[THE INPUT]

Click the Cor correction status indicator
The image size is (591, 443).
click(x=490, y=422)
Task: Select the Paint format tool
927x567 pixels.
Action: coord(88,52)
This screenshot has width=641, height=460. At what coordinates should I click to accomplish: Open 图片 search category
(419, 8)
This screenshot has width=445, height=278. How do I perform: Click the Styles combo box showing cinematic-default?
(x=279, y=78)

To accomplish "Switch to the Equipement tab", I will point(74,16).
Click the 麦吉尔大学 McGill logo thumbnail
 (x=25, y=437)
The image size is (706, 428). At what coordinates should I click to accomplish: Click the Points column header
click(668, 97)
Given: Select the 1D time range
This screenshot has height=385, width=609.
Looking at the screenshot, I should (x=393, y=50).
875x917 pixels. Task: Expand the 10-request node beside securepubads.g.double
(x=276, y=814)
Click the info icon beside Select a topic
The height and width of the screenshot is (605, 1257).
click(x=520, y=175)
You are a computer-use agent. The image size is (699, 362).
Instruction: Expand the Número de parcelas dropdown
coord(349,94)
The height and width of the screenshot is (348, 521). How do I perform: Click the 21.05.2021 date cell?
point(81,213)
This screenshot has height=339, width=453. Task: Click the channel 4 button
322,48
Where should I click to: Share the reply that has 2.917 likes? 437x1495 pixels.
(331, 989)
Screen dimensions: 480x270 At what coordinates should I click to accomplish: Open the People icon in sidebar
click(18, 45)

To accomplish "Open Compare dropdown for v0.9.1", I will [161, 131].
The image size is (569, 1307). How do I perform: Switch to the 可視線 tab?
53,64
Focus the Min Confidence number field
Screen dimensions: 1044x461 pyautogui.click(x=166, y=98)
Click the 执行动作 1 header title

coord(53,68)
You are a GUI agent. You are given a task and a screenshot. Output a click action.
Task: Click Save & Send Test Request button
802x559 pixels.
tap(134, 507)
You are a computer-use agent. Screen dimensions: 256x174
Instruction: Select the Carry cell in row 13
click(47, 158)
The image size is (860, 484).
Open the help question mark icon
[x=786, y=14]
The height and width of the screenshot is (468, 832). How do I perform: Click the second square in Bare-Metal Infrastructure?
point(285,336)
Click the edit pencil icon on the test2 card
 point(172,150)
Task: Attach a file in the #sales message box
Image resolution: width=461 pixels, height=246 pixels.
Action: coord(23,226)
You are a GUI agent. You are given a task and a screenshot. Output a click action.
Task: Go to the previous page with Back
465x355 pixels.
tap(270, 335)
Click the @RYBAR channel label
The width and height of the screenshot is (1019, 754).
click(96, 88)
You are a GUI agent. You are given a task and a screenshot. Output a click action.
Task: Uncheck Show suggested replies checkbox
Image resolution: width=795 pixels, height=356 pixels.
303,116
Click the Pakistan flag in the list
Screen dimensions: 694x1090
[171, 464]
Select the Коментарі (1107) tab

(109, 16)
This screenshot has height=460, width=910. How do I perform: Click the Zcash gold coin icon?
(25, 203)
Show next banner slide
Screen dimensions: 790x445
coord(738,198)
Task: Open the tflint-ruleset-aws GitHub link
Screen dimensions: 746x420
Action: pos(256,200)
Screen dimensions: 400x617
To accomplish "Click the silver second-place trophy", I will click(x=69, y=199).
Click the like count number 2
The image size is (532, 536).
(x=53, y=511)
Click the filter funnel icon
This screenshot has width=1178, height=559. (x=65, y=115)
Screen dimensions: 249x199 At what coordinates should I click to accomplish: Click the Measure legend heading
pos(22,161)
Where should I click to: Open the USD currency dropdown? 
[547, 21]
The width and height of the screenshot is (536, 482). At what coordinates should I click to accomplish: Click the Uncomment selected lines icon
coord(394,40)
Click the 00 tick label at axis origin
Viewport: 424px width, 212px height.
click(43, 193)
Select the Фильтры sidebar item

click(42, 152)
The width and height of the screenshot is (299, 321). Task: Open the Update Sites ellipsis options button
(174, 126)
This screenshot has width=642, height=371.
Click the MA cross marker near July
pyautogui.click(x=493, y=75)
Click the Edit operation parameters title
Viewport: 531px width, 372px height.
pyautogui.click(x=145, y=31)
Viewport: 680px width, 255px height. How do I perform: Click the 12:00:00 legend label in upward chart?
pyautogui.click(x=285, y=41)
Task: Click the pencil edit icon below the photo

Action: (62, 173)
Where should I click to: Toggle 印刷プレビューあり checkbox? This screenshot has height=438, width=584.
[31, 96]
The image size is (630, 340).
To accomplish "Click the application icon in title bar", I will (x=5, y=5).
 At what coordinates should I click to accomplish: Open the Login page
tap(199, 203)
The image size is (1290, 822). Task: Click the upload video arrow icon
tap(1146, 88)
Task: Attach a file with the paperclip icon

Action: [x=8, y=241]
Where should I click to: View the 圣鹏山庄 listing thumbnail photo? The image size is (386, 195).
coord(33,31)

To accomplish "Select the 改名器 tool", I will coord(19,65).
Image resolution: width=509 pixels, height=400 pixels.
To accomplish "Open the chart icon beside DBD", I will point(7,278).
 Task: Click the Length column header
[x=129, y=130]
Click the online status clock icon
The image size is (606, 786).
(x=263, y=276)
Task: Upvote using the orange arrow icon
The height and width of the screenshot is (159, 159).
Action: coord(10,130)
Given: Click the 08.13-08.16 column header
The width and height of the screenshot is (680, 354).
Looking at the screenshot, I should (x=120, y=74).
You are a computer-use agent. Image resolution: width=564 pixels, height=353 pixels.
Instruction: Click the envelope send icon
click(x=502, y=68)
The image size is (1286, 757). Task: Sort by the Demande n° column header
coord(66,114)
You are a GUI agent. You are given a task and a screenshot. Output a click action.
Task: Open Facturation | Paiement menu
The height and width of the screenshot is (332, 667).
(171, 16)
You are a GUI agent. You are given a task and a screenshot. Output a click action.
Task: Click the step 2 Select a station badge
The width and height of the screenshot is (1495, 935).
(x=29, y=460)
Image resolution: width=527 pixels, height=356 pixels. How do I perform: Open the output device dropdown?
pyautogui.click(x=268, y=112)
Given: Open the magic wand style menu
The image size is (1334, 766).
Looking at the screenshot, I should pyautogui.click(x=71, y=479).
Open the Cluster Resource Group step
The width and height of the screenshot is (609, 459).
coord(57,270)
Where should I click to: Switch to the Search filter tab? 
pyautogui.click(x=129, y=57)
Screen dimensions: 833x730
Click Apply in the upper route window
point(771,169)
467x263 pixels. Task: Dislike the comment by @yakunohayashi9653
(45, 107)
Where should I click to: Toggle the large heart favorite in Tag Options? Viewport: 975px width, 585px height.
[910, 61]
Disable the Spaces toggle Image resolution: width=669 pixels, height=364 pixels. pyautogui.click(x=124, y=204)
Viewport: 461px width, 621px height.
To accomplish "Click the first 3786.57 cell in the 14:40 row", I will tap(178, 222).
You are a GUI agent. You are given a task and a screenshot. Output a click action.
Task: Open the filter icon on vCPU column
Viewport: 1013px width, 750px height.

[/THE INPUT]

**WHAT YOU WILL DO**
Reproduce the data, keeping every line exactly the same.

**RESULT**
Click the Cor correction status indicator
The image size is (591, 443).
click(x=490, y=422)
Task: Select the Paint format tool
927x567 pixels.
Action: coord(88,52)
This screenshot has width=641, height=460. At what coordinates should I click to accomplish: Open 图片 search category
(419, 8)
This screenshot has width=445, height=278. How do I perform: Click the Styles combo box showing cinematic-default?
(x=279, y=78)

To accomplish "Switch to the Equipement tab", I will point(74,16).
Click the 麦吉尔大学 McGill logo thumbnail
 (x=25, y=437)
The image size is (706, 428). At what coordinates should I click to accomplish: Click the Points column header
click(668, 97)
Given: Select the 1D time range
This screenshot has height=385, width=609.
Looking at the screenshot, I should (x=393, y=50).
875x917 pixels. Task: Expand the 10-request node beside securepubads.g.double
(x=276, y=814)
Click the info icon beside Select a topic
The height and width of the screenshot is (605, 1257).
click(x=520, y=175)
You are a computer-use agent. The image size is (699, 362).
Instruction: Expand the Número de parcelas dropdown
coord(349,94)
The height and width of the screenshot is (348, 521). How do I perform: Click the 21.05.2021 date cell?
point(81,213)
This screenshot has height=339, width=453. Task: Click the channel 4 button
322,48
Where should I click to: Share the reply that has 2.917 likes? 437x1495 pixels.
(331, 989)
Screen dimensions: 480x270 At what coordinates should I click to accomplish: Open the People icon in sidebar
click(18, 45)

To accomplish "Open Compare dropdown for v0.9.1", I will [161, 131].
The image size is (569, 1307). How do I perform: Switch to the 可視線 tab?
53,64
Focus the Min Confidence number field
Screen dimensions: 1044x461 pyautogui.click(x=166, y=98)
Click the 执行动作 1 header title

coord(53,68)
You are a GUI agent. You are given a task and a screenshot. Output a click action.
Task: Click Save & Send Test Request button
802x559 pixels.
tap(134, 507)
You are a computer-use agent. Screen dimensions: 256x174
Instruction: Select the Carry cell in row 13
click(47, 158)
The image size is (860, 484).
Open the help question mark icon
[x=786, y=14]
The height and width of the screenshot is (468, 832). How do I perform: Click the second square in Bare-Metal Infrastructure?
point(285,336)
Click the edit pencil icon on the test2 card
 point(172,150)
Task: Attach a file in the #sales message box
Image resolution: width=461 pixels, height=246 pixels.
Action: coord(23,226)
You are a GUI agent. You are given a task and a screenshot. Output a click action.
Task: Go to the previous page with Back
465x355 pixels.
tap(270, 335)
Click the @RYBAR channel label
The width and height of the screenshot is (1019, 754).
click(96, 88)
You are a GUI agent. You are given a task and a screenshot. Output a click action.
Task: Uncheck Show suggested replies checkbox
Image resolution: width=795 pixels, height=356 pixels.
303,116
Click the Pakistan flag in the list
Screen dimensions: 694x1090
[171, 464]
Select the Коментарі (1107) tab

(109, 16)
This screenshot has height=460, width=910. How do I perform: Click the Zcash gold coin icon?
(25, 203)
Show next banner slide
Screen dimensions: 790x445
coord(738,198)
Task: Open the tflint-ruleset-aws GitHub link
Screen dimensions: 746x420
Action: pos(256,200)
Screen dimensions: 400x617
To accomplish "Click the silver second-place trophy", I will click(x=69, y=199).
Click the like count number 2
The image size is (532, 536).
(x=53, y=511)
Click the filter funnel icon
This screenshot has width=1178, height=559. (x=65, y=115)
Screen dimensions: 249x199 At what coordinates should I click to accomplish: Click the Measure legend heading
pos(22,161)
Where should I click to: Open the USD currency dropdown? 
[547, 21]
The width and height of the screenshot is (536, 482). At what coordinates should I click to accomplish: Click the Uncomment selected lines icon
coord(394,40)
Click the 00 tick label at axis origin
Viewport: 424px width, 212px height.
click(43, 193)
Select the Фильтры sidebar item

click(42, 152)
The width and height of the screenshot is (299, 321). Task: Open the Update Sites ellipsis options button
(174, 126)
This screenshot has width=642, height=371.
Click the MA cross marker near July
pyautogui.click(x=493, y=75)
Click the Edit operation parameters title
Viewport: 531px width, 372px height.
pyautogui.click(x=145, y=31)
Viewport: 680px width, 255px height. How do I perform: Click the 12:00:00 legend label in upward chart?
pyautogui.click(x=285, y=41)
Task: Click the pencil edit icon below the photo

Action: (62, 173)
Where should I click to: Toggle 印刷プレビューあり checkbox? This screenshot has height=438, width=584.
[31, 96]
The image size is (630, 340).
To accomplish "Click the application icon in title bar", I will (x=5, y=5).
 At what coordinates should I click to accomplish: Open the Login page
tap(199, 203)
The image size is (1290, 822). Task: Click the upload video arrow icon
tap(1146, 88)
Task: Attach a file with the paperclip icon

Action: [x=8, y=241]
Where should I click to: View the 圣鹏山庄 listing thumbnail photo? The image size is (386, 195).
coord(33,31)

To accomplish "Select the 改名器 tool", I will coord(19,65).
Image resolution: width=509 pixels, height=400 pixels.
To accomplish "Open the chart icon beside DBD", I will point(7,278).
 Task: Click the Length column header
[x=129, y=130]
Click the online status clock icon
The image size is (606, 786).
(x=263, y=276)
Task: Upvote using the orange arrow icon
The height and width of the screenshot is (159, 159).
Action: coord(10,130)
Given: Click the 08.13-08.16 column header
The width and height of the screenshot is (680, 354).
Looking at the screenshot, I should (x=120, y=74).
You are a computer-use agent. Image resolution: width=564 pixels, height=353 pixels.
Instruction: Click the envelope send icon
click(x=502, y=68)
The image size is (1286, 757). Task: Sort by the Demande n° column header
coord(66,114)
You are a GUI agent. You are given a task and a screenshot. Output a click action.
Task: Open Facturation | Paiement menu
The height and width of the screenshot is (332, 667).
(171, 16)
You are a GUI agent. You are given a task and a screenshot. Output a click action.
Task: Click the step 2 Select a station badge
The width and height of the screenshot is (1495, 935).
(x=29, y=460)
Image resolution: width=527 pixels, height=356 pixels. How do I perform: Open the output device dropdown?
pyautogui.click(x=268, y=112)
Given: Open the magic wand style menu
The image size is (1334, 766).
Looking at the screenshot, I should pyautogui.click(x=71, y=479).
Open the Cluster Resource Group step
The width and height of the screenshot is (609, 459).
coord(57,270)
Where should I click to: Switch to the Search filter tab? 
pyautogui.click(x=129, y=57)
Screen dimensions: 833x730
Click Apply in the upper route window
point(771,169)
467x263 pixels. Task: Dislike the comment by @yakunohayashi9653
(45, 107)
Where should I click to: Toggle the large heart favorite in Tag Options? Viewport: 975px width, 585px height.
[910, 61]
Disable the Spaces toggle Image resolution: width=669 pixels, height=364 pixels. pyautogui.click(x=124, y=204)
Viewport: 461px width, 621px height.
To accomplish "Click the first 3786.57 cell in the 14:40 row", I will tap(178, 222).
You are a GUI agent. You are given a task and a screenshot. Output a click action.
Task: Open the filter icon on vCPU column
Viewport: 1013px width, 750px height.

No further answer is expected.